### Your goal:
Beneath this task are records; print exactly the stretch of them from the line with "Ben-essere (161, 336)" through the line with "Servizi generali (897, 379)", both ends included.

### Supplied material:
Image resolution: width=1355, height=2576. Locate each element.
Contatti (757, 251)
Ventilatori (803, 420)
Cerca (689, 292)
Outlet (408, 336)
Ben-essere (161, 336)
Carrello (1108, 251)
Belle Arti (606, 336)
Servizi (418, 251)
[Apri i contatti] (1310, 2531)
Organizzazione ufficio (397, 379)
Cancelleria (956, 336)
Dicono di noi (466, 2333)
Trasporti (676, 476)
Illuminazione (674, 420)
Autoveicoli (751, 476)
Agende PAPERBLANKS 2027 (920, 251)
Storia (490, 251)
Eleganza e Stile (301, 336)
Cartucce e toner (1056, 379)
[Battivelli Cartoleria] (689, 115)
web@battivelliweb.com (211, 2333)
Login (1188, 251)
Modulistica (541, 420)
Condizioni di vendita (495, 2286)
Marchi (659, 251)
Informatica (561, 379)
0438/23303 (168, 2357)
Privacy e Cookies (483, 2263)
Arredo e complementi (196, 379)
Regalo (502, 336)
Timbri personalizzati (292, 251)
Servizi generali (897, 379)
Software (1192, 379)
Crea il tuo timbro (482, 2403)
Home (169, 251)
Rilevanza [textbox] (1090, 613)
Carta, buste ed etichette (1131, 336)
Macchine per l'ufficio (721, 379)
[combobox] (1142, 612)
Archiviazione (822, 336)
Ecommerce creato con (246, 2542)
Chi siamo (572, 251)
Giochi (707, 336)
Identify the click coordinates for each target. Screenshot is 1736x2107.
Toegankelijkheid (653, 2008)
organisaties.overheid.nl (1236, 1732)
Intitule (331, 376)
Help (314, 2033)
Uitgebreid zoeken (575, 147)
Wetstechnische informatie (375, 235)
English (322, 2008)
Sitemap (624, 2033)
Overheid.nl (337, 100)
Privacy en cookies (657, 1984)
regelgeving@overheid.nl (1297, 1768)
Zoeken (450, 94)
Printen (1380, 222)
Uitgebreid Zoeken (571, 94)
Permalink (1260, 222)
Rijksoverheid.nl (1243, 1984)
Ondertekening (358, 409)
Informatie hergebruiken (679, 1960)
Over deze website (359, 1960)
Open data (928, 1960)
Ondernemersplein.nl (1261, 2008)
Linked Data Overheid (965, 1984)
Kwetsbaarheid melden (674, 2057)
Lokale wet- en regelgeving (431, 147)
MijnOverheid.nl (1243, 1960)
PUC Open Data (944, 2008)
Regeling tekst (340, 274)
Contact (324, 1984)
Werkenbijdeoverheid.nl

### Final answer:
Ben-essere (161, 336)
Carrello (1108, 251)
Belle Arti (606, 336)
Servizi (418, 251)
[Apri i contatti] (1310, 2531)
Organizzazione ufficio (397, 379)
Cancelleria (956, 336)
Dicono di noi (466, 2333)
Trasporti (676, 476)
Illuminazione (674, 420)
Autoveicoli (751, 476)
Agende PAPERBLANKS 2027 (920, 251)
Storia (490, 251)
Eleganza e Stile (301, 336)
Cartucce e toner (1056, 379)
[Battivelli Cartoleria] (689, 115)
web@battivelliweb.com (211, 2333)
Login (1188, 251)
Modulistica (541, 420)
Condizioni di vendita (495, 2286)
Marchi (659, 251)
Informatica (561, 379)
0438/23303 (168, 2357)
Privacy e Cookies (483, 2263)
Arredo e complementi (196, 379)
Regalo (502, 336)
Timbri personalizzati (292, 251)
Servizi generali (897, 379)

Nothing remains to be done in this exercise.